Perfect Meringue: What’s The Secret?
Deceptively simple (after all, what’s easier than beating egg whites into stiff peaks?) meringue remains a mystery to many. Something that looks that much like a cloud, yet is solid and sweet on the fork, could intimidate anyone.
Fortunately, if you’re hoping to serve a lemon meringue pie this Thanksgiving (or, really, anytime — when is it inappropriate to have lemon meringue pie?), we’ve dug up some secrets that we hope will propel you forward into the land of the frost.

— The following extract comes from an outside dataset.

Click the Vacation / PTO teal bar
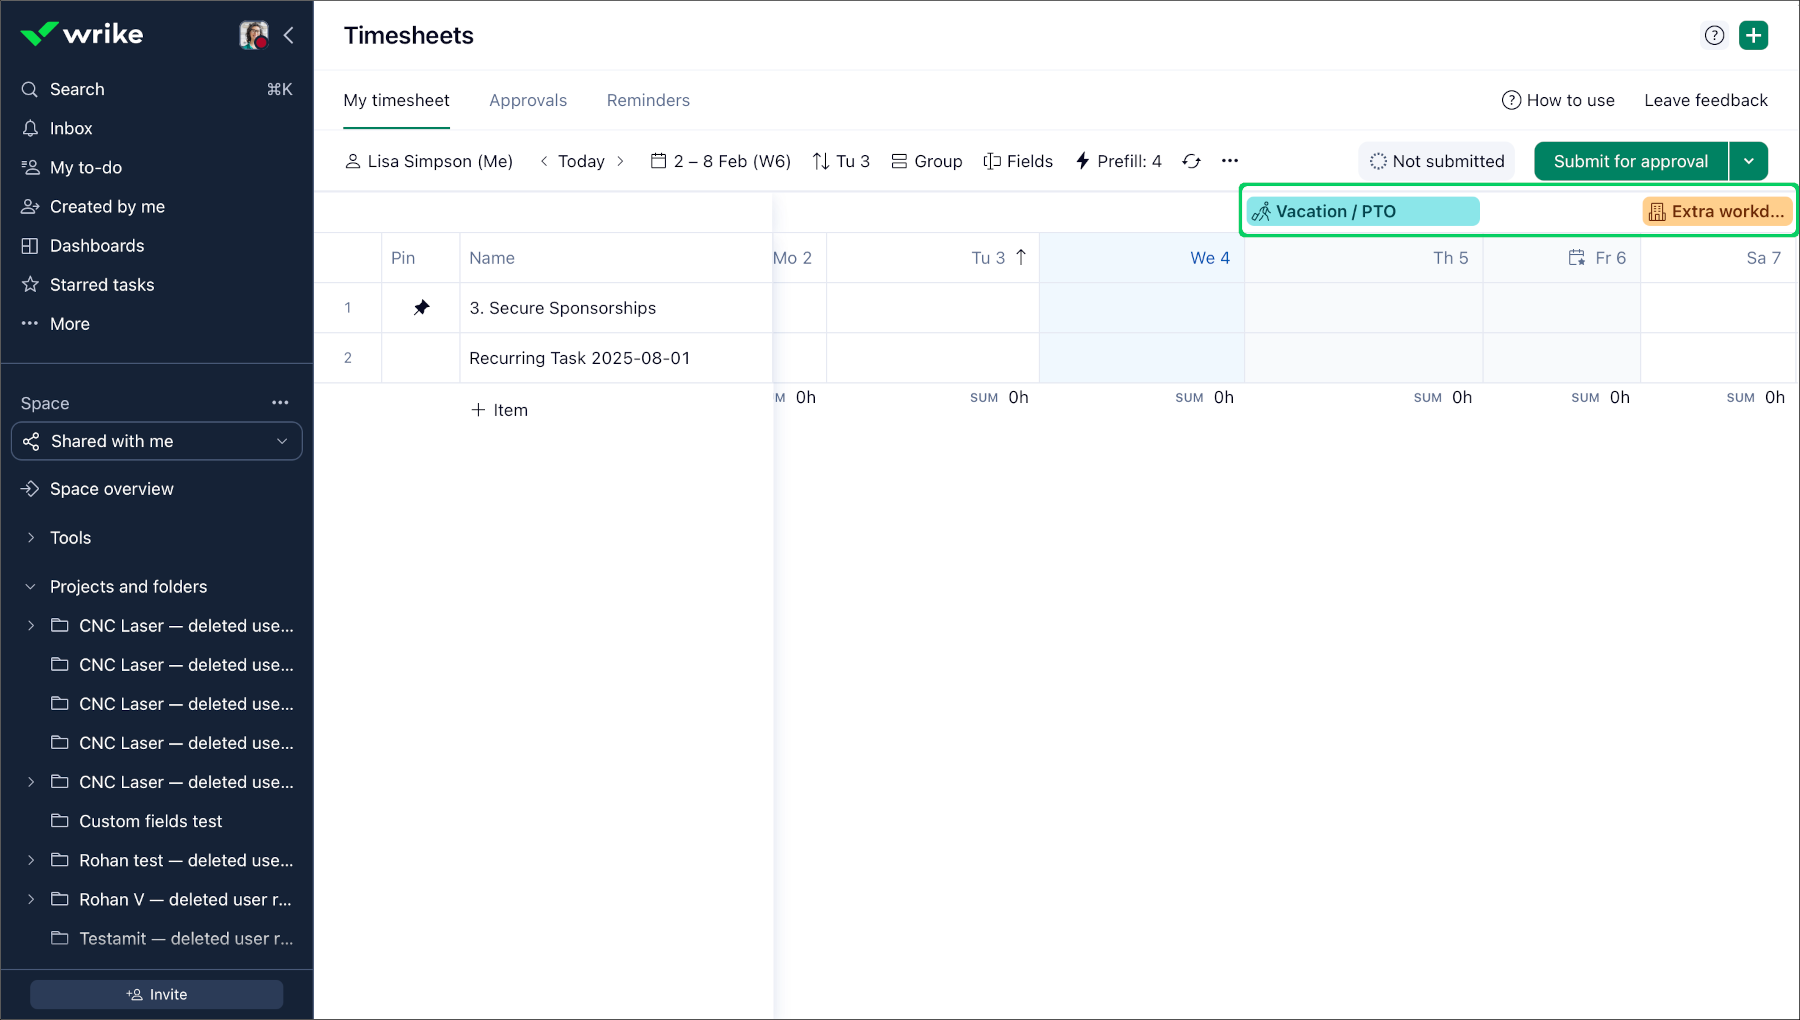 point(1362,211)
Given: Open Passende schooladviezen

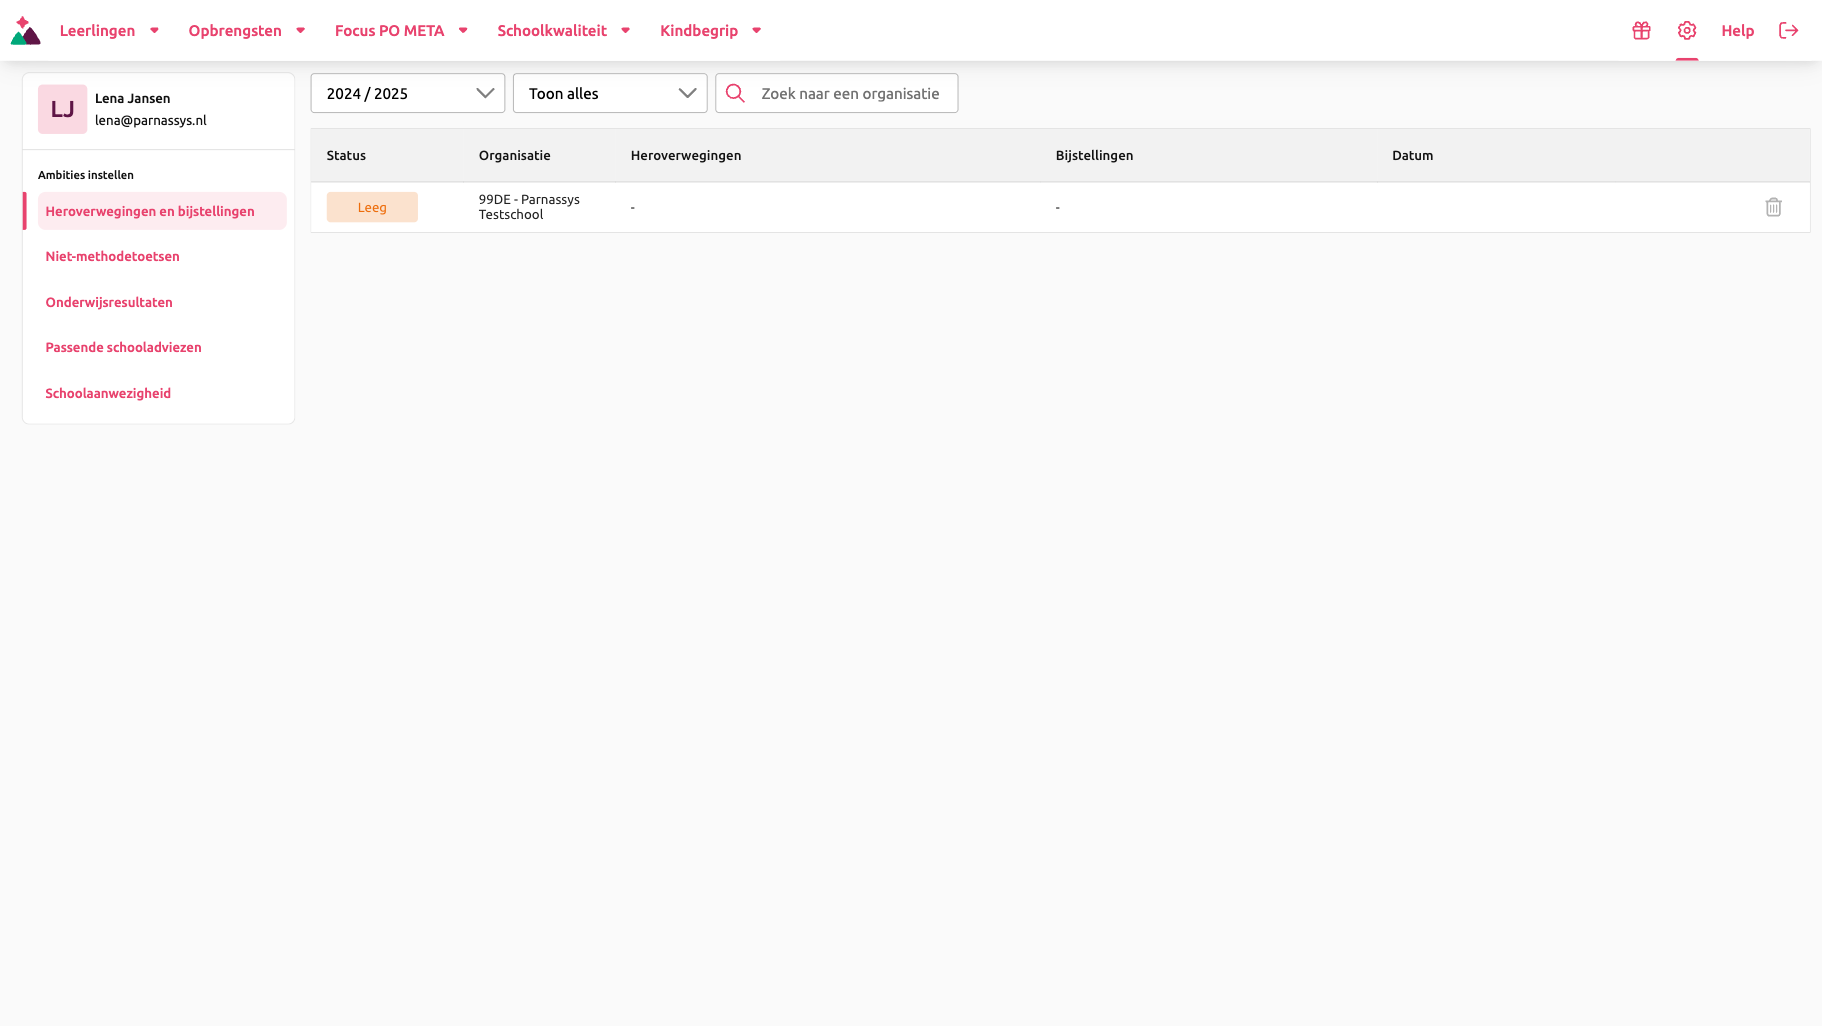Looking at the screenshot, I should point(123,347).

As usual, I mistrust my own terrible instincts, so I turned to Kim Laidlaw, author of this year’s must-give cookbook, Dessert of the Day. She assures me that, sure enough, making perfect meringue is not difficult, but it’s also not a process you want to hurry.
Wash a load of dishes. Really well.
“All your tools need to be completely clean and grease-free,” Laidlaw says. “The tiniest hint of yolk or grease will diminish your volume.” Like a 1980′s hair band, you must see volume as your prize, your treasure, the meaning of your existence until your pie hits the table.
Start with cold eggs.
“They separate much more easily and there’s less chance of breaking the yolk,” our meringue maven proclaims. You know how to separate eggs, right? Gently break the shell into two neat pieces, then toss the yolk back and forth from piece to piece until the white has drained into the bowl.

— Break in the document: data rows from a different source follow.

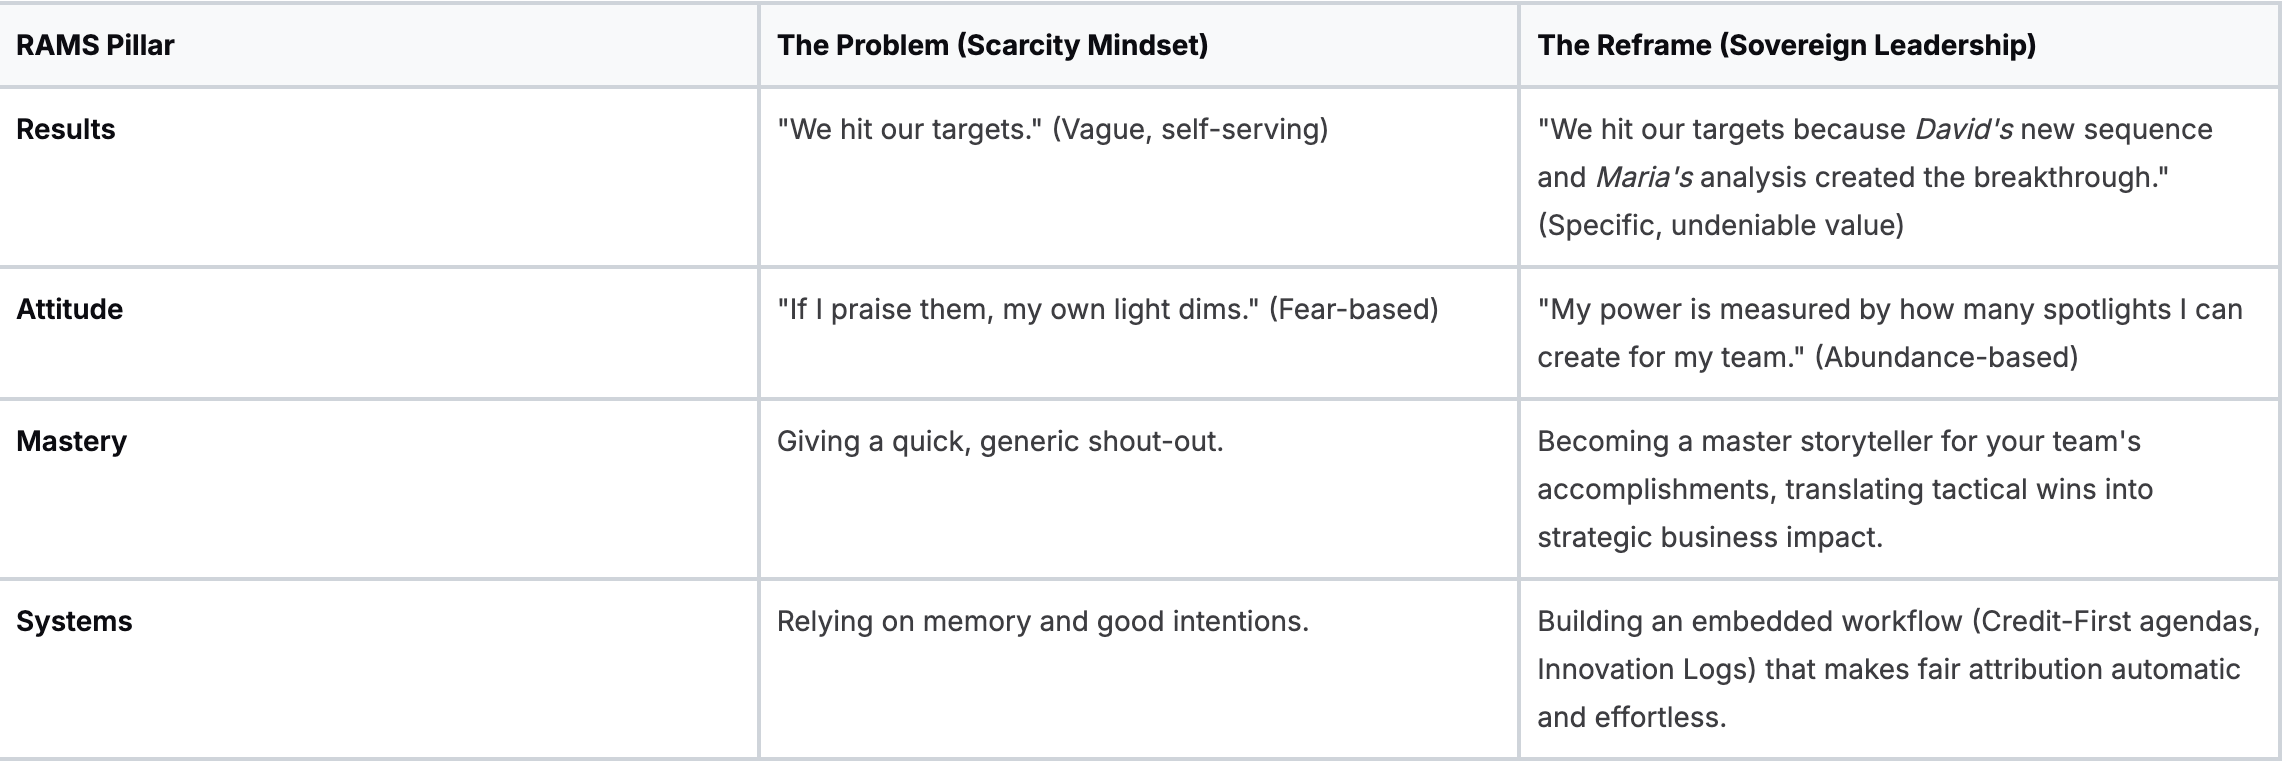Screen dimensions: 2282x762
Task: Select "The Problem (Scarcity Mindset)" header cell
Action: [x=992, y=45]
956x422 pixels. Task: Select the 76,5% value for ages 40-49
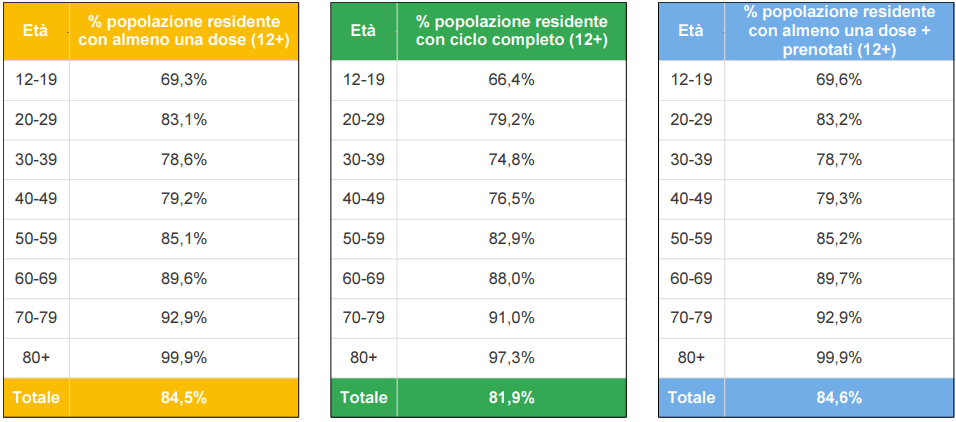511,199
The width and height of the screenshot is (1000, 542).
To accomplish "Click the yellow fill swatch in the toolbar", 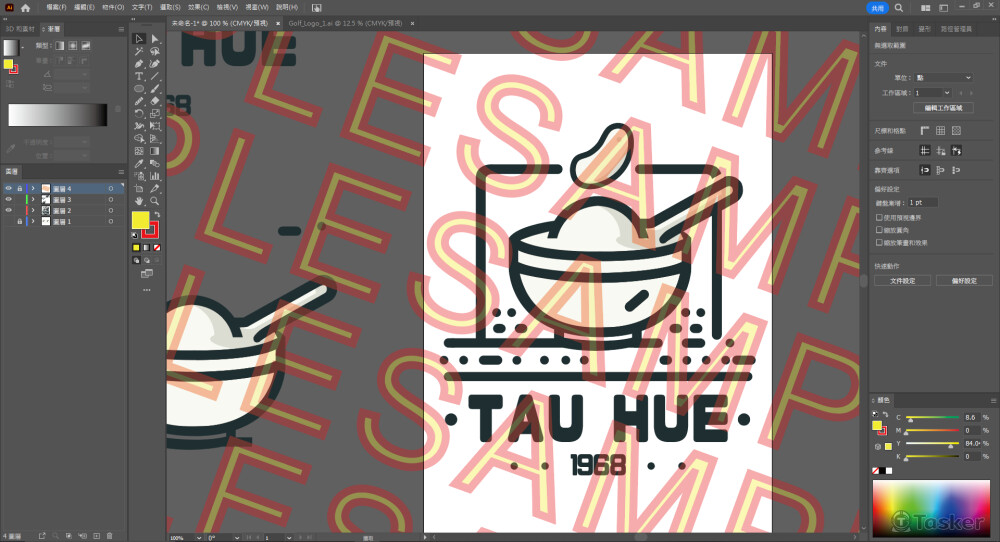I will [x=140, y=219].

Then set them on the counter and do something else.
“Once they’re separated, bring the whites to room temperature,” says Laidlaw, which should take about 30 minutes. “Warm eggs will yield greater volume” when you beat them. Remember: Aquanet. Bon Jovi. Teasing combs. You’re on a mission.
Shore up your buttresses.
Most recipes will call for cream of tartar. Heed this call. It adds stability. (Some daredevils will swap in corn starch, but are you going to argue with the woman who literally wrote the book on this?)
Time the sugar correctly
Again, this isn’t a seat-of-your-pants process. You waited long enough for the eggs to reach optimal temperature, you can wait a few more moments. “Add your sugar very slowly,” says Laidlaw. “And only after you’ve started beating and the eggs have begun to foam.”

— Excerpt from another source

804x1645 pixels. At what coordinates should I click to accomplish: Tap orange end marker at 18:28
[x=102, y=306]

“Do not overbeat the meringue,” says Laidlaw. “That is the number-one mistake people make with their meringue: it becomes dry because they overdid it.”
Some experts will advise you to use eggs that are a few days old to get a higher volume. But Laidlaw debunks that myth. “Yes, you’ll get better loft with older eggs, but you’ll get better stability with fresher ones,” she says. They cancel each other out, so don’t sweat the age of your eggs.
Many folks also complain about the terrible waste of all those yolks, wondering if they should use Eggbeaters or another carton o’ whites product. Laidlaw says nyet. They’re pasteurized, which isn’t necessary here, and the pasteurization robs them of a lot of their volume.
But there’s a very excellent use for all those yolks: the lemon curd you’re going to fill your pie with. And that is what you call synergy.